木々が根こそぎ薙ぎ倒され、私たちは吹き飛ばされる。
「森でなかったら即死だったかもな」
アレンが吹き飛ばされるながらもヴェリルを庇う。これはレナード様の指示だ。アレンはエイトライブズ、私はワンビットライブズがあるがヴェリルだけは前衛に出ているにもかかわらず防御力が極端に低い傾向にある。
「バカ騎士が、これくらい大丈夫だ!」
言いながらヴェリルは跳躍する。ドラゴンは口のあたりに魔法陣を展開している。おそらく角度的に狙いはレナード様とルカ!
「マズいぞ、ブレスだ」
アレンの叫びより先にヴェリルは槍を投げていた。
「見りゃーわかるでしょそんなの」
槍はドラゴンの下顎にあたり、深々と刺さる。衝撃でブレスは上にそれ、遠くの山々に大きな穿孔をうがつ。
「こんなのをレナード様に撃つつもりだったの?!」
私は驚愕しながらも木々を蹴って跳躍する。
「通電・トリガー!」
射出されたナイフはその硬い鱗に阻まれてダメージを与えられない。
「ですよねー。」
私はたははと苦笑い。
「でりゃぁぁぁ!!!」
アレンが全力を込めてドラゴンの足に斬撃を加える。ドラゴンはそれに気がついてアレンを足で踏み潰しにかかった。
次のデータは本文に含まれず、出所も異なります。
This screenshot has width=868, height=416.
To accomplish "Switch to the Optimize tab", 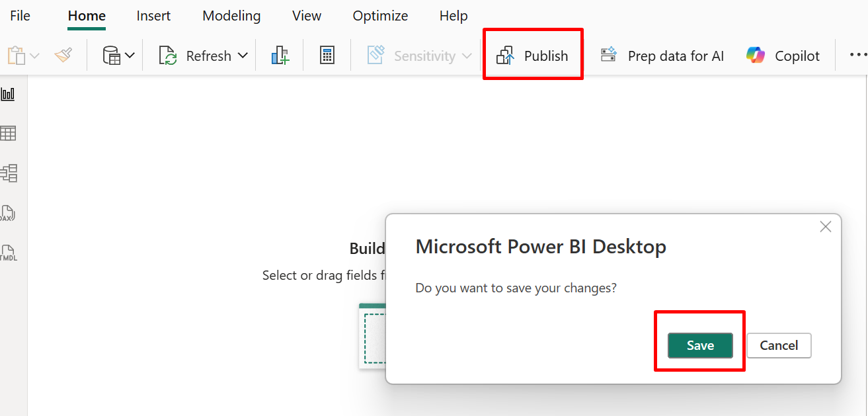I will (x=380, y=16).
しかし彼は逆にその足の裏からつっかえ棒のようにして槍を差し込む。
「がぎゃぁぁ!?」
ドラゴンにしてみれば画鋲を踏んだようなものだろう、たまらずに体制を崩す。
「アレ、死ぬ覚悟がなきゃできねぇな」
ヴェリルは冷や汗を流す。私はドラゴンの足から背中に駆け上る。タンタン、と軽快にステップを踏んで首元へ。
「足場なら、あるだろ!」
ヴェリルが叫ぶ。
「はい!」
私は喉に深々と突き刺さったライトニングの上に乗る。心の中でヴェリル様の真似をしながら大剣を大きく振りかぶった。
「見りゃーわかる!」ってね!
2度3度斬撃を加える。よろけるドラゴン。勝負はついたか。私は一足先にバランスを崩してドラゴンから落ちていく。
「まだだ!」
ヴェリルが叫ぶ。
「いや、それでいい」
どこからか声。いや、頭の中に響いてくるこの声はルカか。
「詠唱お待たせしてしまったとね。大呪文になるとこうなってしまうのさ」
言い終わるが早いか巨大な火球がドラゴンを包む。炎が火の粉を散らして、私まで熱が伝わる。私はその光景を見ながら落下していった。
「迂闊だぞメイド長」
私を抱えたのはアレン様だった。
「だがよくやった」
そう言って笑う。レナード様とルカも現れてグッドサインを手で作る。
こうして私たちはドラゴンの巣を無事攻略したのだった!次はいよいよ猫の街レバーシャンテ!